[Your task]
Of all the lines in the records below, copy only those that contain the string "dialog".

══════════

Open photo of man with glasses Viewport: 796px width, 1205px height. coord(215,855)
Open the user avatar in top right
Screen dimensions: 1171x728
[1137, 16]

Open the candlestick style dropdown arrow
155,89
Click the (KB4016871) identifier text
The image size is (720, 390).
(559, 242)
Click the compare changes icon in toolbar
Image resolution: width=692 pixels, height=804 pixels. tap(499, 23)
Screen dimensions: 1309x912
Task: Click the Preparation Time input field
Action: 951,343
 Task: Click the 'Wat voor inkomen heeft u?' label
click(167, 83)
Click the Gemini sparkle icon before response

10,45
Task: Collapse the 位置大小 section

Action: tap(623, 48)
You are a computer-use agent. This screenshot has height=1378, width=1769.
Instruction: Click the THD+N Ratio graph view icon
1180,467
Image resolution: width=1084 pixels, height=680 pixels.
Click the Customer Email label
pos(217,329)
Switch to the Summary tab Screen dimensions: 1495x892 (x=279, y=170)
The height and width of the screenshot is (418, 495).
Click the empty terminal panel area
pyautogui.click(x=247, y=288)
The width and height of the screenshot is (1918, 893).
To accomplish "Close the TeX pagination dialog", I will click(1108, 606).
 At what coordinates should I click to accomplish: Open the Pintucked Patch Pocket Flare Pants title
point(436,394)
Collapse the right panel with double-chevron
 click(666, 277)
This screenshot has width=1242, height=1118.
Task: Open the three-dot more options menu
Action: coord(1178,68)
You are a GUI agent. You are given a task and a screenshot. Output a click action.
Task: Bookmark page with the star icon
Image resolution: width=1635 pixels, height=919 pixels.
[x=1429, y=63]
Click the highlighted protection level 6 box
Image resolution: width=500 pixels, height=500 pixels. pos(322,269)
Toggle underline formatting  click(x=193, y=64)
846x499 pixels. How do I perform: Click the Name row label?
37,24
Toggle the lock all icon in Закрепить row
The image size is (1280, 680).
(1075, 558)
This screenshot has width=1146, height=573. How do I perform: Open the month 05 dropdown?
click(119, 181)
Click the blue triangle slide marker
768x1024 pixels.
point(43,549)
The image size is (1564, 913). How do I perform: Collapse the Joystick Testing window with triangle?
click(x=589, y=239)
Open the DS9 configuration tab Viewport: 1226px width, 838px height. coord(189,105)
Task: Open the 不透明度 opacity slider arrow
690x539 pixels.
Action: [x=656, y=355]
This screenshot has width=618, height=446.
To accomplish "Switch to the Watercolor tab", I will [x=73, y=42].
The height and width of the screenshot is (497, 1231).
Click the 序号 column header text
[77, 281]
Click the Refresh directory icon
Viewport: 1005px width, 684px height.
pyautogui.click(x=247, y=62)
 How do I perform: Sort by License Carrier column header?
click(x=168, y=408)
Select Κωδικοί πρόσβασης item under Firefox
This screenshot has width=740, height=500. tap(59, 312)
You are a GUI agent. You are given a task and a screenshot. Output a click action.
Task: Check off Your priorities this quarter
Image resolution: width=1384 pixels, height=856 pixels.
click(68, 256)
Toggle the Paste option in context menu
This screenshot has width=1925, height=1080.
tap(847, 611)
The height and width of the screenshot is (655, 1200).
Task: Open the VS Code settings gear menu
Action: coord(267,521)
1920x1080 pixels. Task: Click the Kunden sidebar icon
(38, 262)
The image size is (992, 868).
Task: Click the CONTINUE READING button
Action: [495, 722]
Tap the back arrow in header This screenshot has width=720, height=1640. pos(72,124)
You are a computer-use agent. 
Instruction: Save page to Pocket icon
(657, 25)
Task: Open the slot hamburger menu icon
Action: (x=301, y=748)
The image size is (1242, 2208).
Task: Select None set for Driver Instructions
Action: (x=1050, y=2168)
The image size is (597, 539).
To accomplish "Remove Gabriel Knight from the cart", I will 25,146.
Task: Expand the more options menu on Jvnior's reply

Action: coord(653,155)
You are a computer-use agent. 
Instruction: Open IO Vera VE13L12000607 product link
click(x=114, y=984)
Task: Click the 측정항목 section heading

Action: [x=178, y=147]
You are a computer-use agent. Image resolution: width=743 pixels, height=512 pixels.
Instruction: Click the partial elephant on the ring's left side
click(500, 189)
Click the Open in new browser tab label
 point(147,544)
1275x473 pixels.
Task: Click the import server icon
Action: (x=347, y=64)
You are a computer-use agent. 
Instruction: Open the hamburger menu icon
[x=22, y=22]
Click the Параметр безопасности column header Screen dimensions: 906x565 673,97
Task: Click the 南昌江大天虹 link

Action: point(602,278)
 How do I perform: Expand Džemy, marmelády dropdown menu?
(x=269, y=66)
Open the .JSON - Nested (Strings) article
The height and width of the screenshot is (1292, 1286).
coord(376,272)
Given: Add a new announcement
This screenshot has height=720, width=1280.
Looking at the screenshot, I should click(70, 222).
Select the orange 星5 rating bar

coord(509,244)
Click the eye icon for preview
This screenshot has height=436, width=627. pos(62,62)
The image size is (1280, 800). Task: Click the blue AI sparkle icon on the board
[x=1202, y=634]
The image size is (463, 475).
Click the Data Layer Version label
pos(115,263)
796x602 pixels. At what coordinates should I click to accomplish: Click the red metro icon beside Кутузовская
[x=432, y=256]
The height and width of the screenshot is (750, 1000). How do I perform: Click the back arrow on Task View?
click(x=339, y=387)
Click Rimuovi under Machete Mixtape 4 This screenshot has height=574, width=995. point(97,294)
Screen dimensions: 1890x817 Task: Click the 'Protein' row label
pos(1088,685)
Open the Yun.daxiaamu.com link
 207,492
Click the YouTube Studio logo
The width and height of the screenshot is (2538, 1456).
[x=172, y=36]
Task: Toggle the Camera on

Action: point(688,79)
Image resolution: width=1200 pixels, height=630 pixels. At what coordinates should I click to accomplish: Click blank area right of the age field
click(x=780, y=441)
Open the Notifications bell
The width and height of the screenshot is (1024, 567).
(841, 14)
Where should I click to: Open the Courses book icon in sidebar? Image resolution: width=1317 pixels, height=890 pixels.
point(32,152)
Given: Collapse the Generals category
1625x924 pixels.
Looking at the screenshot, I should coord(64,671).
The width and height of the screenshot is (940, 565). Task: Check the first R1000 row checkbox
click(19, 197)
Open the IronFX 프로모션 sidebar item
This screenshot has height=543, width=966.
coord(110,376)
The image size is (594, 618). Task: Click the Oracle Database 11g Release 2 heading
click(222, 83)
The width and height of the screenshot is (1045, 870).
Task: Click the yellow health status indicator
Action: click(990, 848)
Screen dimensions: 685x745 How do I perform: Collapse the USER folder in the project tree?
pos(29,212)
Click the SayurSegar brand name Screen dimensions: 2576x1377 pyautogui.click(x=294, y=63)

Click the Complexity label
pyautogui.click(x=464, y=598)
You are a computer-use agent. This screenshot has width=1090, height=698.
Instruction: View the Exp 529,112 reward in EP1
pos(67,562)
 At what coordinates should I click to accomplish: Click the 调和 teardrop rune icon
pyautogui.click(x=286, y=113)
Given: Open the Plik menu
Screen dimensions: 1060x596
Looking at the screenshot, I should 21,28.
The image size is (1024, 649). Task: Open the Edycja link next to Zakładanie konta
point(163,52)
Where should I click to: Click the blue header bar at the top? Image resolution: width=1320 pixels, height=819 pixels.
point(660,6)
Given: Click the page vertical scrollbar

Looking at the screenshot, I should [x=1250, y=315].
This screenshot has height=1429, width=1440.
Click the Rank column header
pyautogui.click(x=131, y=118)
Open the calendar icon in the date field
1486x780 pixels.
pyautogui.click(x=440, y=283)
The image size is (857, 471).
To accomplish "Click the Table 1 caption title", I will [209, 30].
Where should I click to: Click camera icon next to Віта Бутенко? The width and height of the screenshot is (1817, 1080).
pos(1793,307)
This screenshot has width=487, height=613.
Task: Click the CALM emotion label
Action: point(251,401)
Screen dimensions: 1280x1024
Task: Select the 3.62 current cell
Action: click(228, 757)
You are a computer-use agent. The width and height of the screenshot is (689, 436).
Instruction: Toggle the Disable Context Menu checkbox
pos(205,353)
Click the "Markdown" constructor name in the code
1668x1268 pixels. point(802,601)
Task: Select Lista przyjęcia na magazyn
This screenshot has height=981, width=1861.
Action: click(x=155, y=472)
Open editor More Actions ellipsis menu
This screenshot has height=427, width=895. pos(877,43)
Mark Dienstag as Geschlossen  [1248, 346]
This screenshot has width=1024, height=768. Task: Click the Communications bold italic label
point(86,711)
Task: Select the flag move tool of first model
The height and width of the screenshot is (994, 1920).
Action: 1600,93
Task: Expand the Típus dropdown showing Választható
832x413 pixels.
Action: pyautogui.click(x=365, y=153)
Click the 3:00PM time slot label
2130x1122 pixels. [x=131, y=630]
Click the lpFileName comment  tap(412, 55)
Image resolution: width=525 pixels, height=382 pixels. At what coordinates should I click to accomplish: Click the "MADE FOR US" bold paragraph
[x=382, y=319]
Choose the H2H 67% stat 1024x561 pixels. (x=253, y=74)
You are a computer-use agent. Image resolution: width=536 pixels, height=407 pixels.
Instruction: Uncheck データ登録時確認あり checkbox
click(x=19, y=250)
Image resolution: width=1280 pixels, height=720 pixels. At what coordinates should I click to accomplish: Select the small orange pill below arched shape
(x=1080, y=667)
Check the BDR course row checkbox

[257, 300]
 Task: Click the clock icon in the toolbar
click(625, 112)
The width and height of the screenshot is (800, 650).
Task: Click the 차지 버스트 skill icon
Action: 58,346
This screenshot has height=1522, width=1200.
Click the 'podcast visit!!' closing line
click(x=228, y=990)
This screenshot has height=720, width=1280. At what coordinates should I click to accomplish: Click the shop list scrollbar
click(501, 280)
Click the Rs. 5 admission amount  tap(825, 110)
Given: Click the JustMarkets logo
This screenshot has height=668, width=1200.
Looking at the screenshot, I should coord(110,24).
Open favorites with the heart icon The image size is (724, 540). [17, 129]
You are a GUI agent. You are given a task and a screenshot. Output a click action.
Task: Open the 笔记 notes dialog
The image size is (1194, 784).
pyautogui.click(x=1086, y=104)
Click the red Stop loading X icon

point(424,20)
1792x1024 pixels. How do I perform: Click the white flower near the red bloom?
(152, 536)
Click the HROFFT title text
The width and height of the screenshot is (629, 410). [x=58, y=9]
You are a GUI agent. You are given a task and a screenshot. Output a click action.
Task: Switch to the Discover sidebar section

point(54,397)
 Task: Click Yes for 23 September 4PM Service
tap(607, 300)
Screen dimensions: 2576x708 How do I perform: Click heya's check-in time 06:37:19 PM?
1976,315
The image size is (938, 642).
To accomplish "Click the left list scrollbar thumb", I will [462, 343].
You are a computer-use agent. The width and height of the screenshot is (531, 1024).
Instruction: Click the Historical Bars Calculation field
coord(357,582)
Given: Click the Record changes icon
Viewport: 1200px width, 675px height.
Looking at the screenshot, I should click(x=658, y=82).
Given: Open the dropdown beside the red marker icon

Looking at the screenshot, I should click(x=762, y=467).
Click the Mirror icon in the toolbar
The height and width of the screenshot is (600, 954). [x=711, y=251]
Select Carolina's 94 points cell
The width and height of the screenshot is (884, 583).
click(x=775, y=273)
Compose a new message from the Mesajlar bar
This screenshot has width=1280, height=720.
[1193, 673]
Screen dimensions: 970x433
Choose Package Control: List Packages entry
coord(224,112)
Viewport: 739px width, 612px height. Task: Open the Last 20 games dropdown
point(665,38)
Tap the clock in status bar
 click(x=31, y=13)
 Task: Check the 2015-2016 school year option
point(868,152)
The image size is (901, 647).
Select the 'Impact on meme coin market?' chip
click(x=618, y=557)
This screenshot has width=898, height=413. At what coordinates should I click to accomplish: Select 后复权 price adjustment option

══════════

[Output for this task]
To accomplish "Close the TeX pagination dialog", I will click(1108, 606).
Task: Open the 笔记 notes dialog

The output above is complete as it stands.